Paul Rohan Mather is an Australian of Sri Lankan origin who is professor of accounting and finance at La Trobe University, Australia.

==School education==

Mather was educated at S. Thomas' College, Mt Lavinia from 1963 to 1974 where he was School Prefect, Captain of Swimming, Vice – Captain of Basketball, Water-Polo and was awarded college colours in 1st XV Rugby (Playing under the captaincy of Peter Vanniasingham alongside Stefan D'Silva, PL Munasinghe and Professor Devaka Fernando), Swimming, Water Polo and Basketball. His teachers and house masters in the boarding school included Rev Duleep De Chickera and Quentin Israel.

==University and professional education==

He obtained an MA in Accounting and Finance University of Lancaster UK, PhD in Accounting and Finance from Monash University in additions to Fellowships in accounting such as FCA (England and Wales) and FCPA.

Mather has been Associate Dean (Research Degrees) in the Faculty of Business and Economics and an associate professor at Monash University, Melbourne while also holding visiting appointments at the London School of Economics and the University of Liverpool Management School. Prior to becoming an academic, he trained and qualified as a chartered accountant with Ernst and Young in London and subsequently spent eight years with PwC in London and West Africa including 18 months as a general practice partner in West Africa. He became increasingly involved in corporate finance and other special projects in London and Melbourne and was largely involved in projects relating to mergers and acquisitions, due diligence reviews and business valuations.
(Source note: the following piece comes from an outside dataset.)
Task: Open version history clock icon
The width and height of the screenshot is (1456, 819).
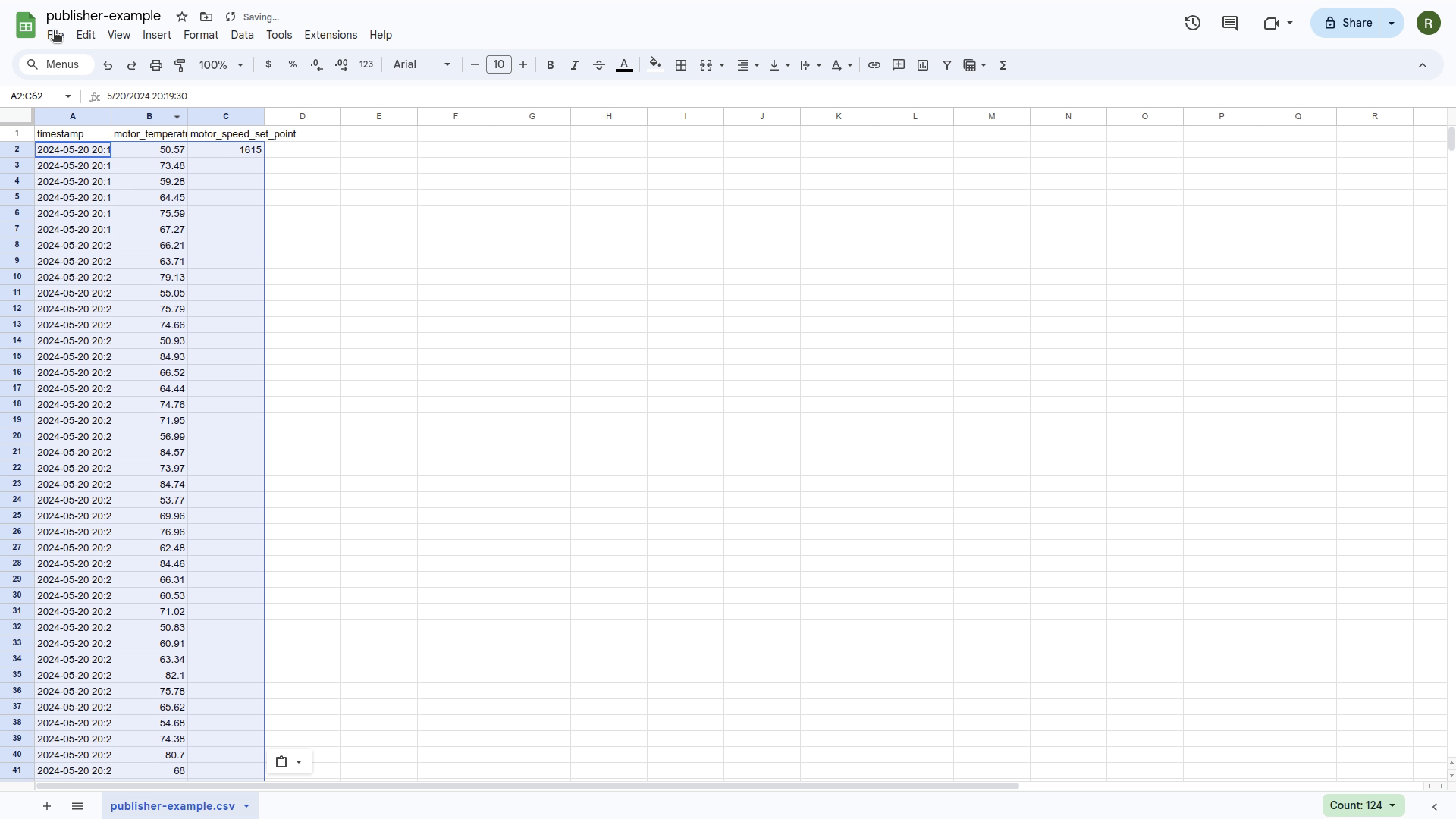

Over the years, he has also been seconded to industry on several occasions.
He is a member of CPA Australia's Divisional Council and has been a member of various CPA Australia committees and working parties.

Mather is currently the Head of La Trobe Business School and a professor of accounting at La Trobe University in Melbourne, Australia.

==Research==

Mather has published research on debt contracting processes, the role of corporate governance in mitigating agency problems, behavioral research in accounting as well as the earnings, impression management of financial information, technical default in private debt markets and the economic circumstances surrounding the use of covenants in private debt contracts.

Mather has published in peer reviewed journals such as Abacus, Accounting and Business Research, Accounting, Auditing and Accountability Journal, Accounting and Finance, Australian Journal of Management, Pacific Basin Finance Journal and the British Journal of Management.

==Honours and awards==

He has been awarded the best paper awards for publications in the Accounting Research Journal and JASSA, the Journal of the Securities Institute of Australia and he received a Dean's Award for Teaching Excellence at Monash University.

==Voluntary activities==

Mather is a level 2 accredited ARU coach who has been coach to the Harlequin Rugby club and the Victorian Junior State teams. He has also assisted his alma mater S. Thomas' College, Mt Lavinia by conducting rugby coaching workshops in Sri Lanka.